── EXTRAIT DE PAGE ──
Je recommande la lecture de l’excellent publié par la Documentation française.

Voici l’article:

Poussières de maison : les perturbateurs endocriniens font carton plein !

Publié le 11/08/2008

Nombre d’études ont montré que l’environnement intérieur peut être une source d’exposition à de multiples contaminants, la plupart d’entre elles ont porté sur le plomb, les composés organiques volatils, les pesticides, la fumée de tabac. Mais peu d’études se sont intéressées aux perturbateurs endocriniens, pourtant source de préoccupation sanitaire, en milieu intérieur. Cherchant à pallier cette lacune, des auteurs américains ont évalué la présence de perturbateurs endocriniens de différentes classes dans la poussière de maison.

Ils ont mesuré, à l’automne 2004, dans des échantillons de poussières de maison recueillis dans les sacs d’aspirateurs de 10 appartements californiens et d’un hall public, les concentrations de PBDE*, de PCB**, de phtalates, de pyréthroïdes, de DDT***, et de chlordanes.

Les concentrations de perturbateurs endocriniens dans les échantillons prélevés étaient très variables, et n’étaient pas significativement corrélées les unes avec les autres.
Les résultats montrent que tous les échantillons de poussières de maison étaient significativement contaminés par les perturbateurs endocriniens soumis à analyse.
Chlordanes et insecticides pyréthroïdes, PBDE et phtalates ont été retrouvés au-dessus des limites de détection dans tous les échantillons,
Les concentrations des insecticides pyréthroïdes et celles de chlordanes témoignaient d’une large application de pesticides insecticides dans ou autour des appartements. Pourtant l’utilisation des chlordanes, en raison de leur persistance dans l’environnement, des risques potentiels de cancers, et d’autres effets indésirables pour l’homme et pour la faune, a été restreinte aux États-Unis, en 1978, jusqu’au bannissement de toute utilisation de ces agents chimiques en 1988. L’US Environmental Protection Agency a en effet classé les chlordanes comme cancérogènes probables pour l’homme.

Le di-(2-éthylhexyl) phtalate (plastifiant largement utilisé comme dans les revêtements de sol et de murs, les tapis et moquettes, les rideaux de douche, les cuirs synthétiques, mais aussi les parfums, vernis à ongles, les produits cosmétiques, les emballages alimentaires, les peintures, les jouets d’enfants…) était le contaminant le plus abondant dans tous les échantillons recueillis, présent à des concentrations allant de 104 à 7 630 µg/g.
───
▶ _CONSIGNE_
Reproduisez à l'identique le passage de l'article sur les poussières de maison qui va de « Ils ont mesuré, à » à « soumis à analyse. ».
── EXTRAITS DE DONNÉES ──
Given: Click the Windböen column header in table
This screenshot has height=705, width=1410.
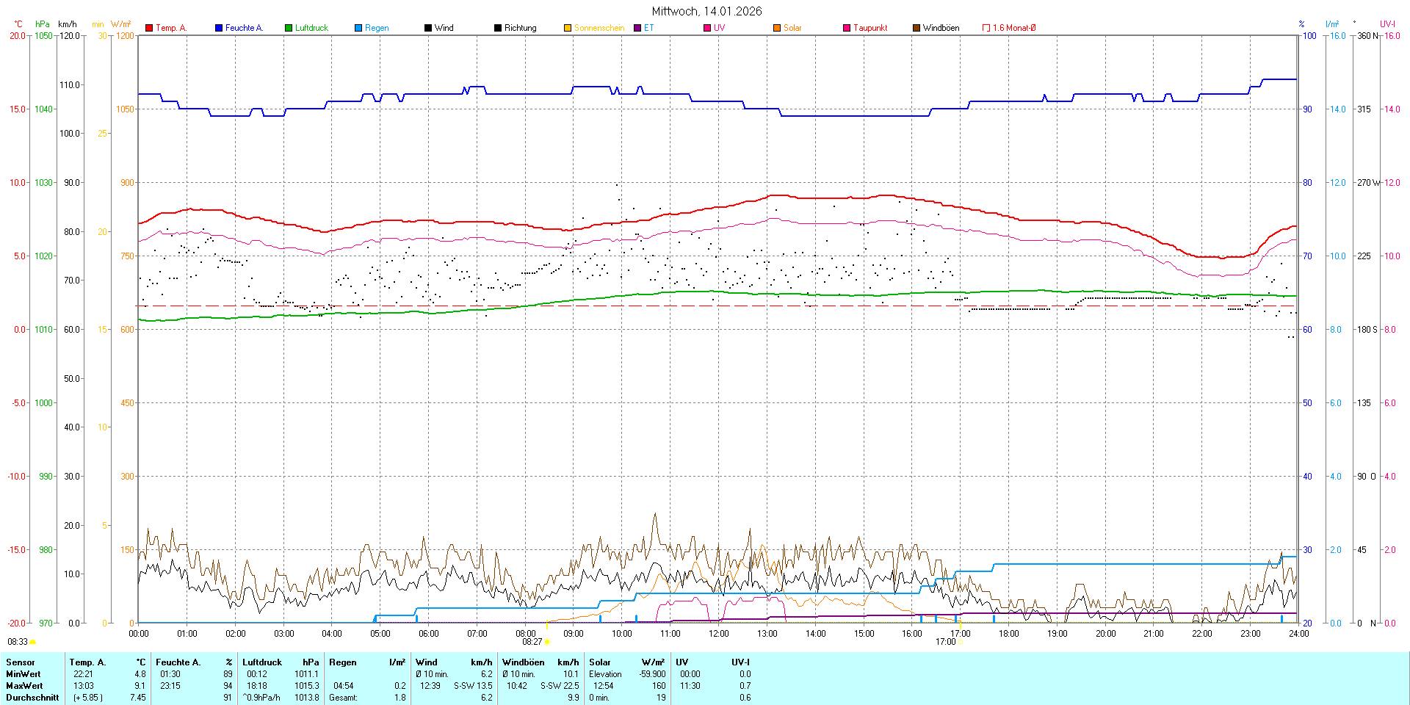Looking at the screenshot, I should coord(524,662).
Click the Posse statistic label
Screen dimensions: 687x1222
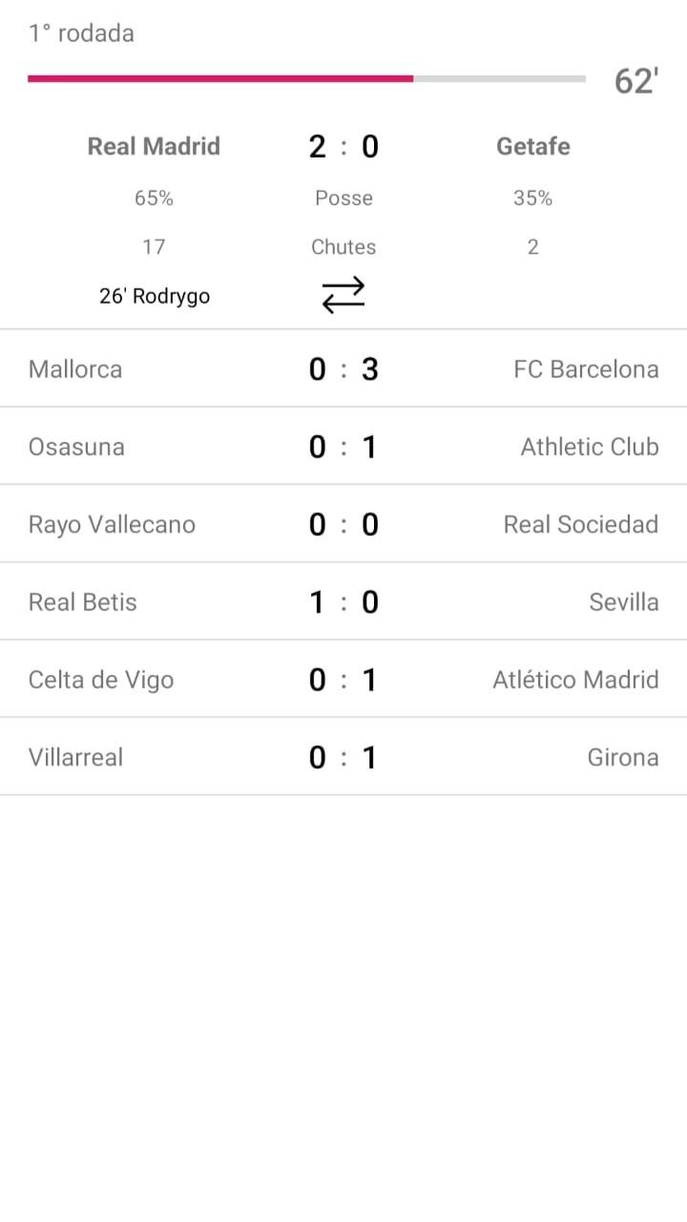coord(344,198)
───
── EXTRAITS DE DONNÉES ──
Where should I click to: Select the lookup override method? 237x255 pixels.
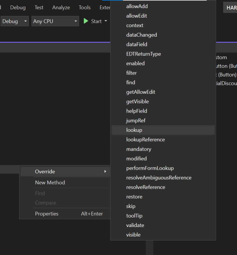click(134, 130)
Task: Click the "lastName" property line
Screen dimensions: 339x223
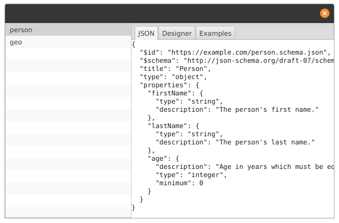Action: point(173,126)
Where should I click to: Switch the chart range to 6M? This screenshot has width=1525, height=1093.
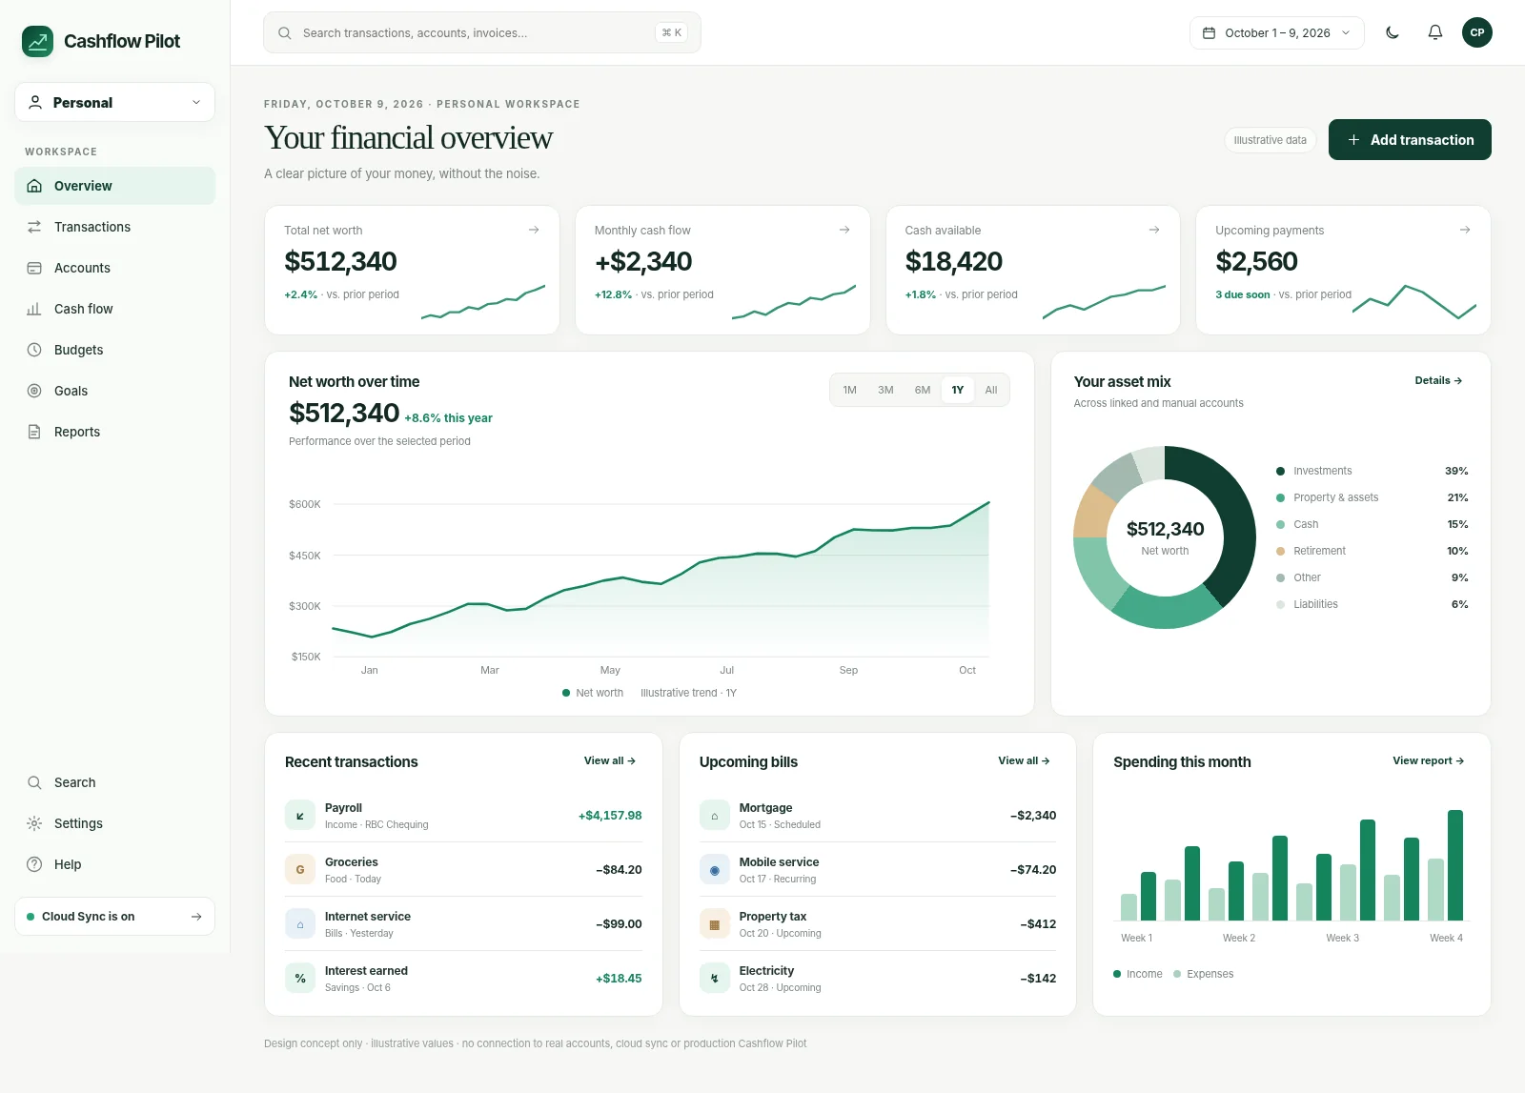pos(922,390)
───
▶ _RÉPONSE_
Ils ont mesuré, à l’automne 2004, dans des échantillons de poussières de maison recueillis dans les sacs d’aspirateurs de 10 appartements californiens et d’un hall public, les concentrations de PBDE*, de PCB**, de phtalates, de pyréthroïdes, de DDT***, et de chlordanes.

Les concentrations de perturbateurs endocriniens dans les échantillons prélevés étaient très variables, et n’étaient pas significativement corrélées les unes avec les autres.
Les résultats montrent que tous les échantillons de poussières de maison étaient significativement contaminés par les perturbateurs endocriniens soumis à analyse.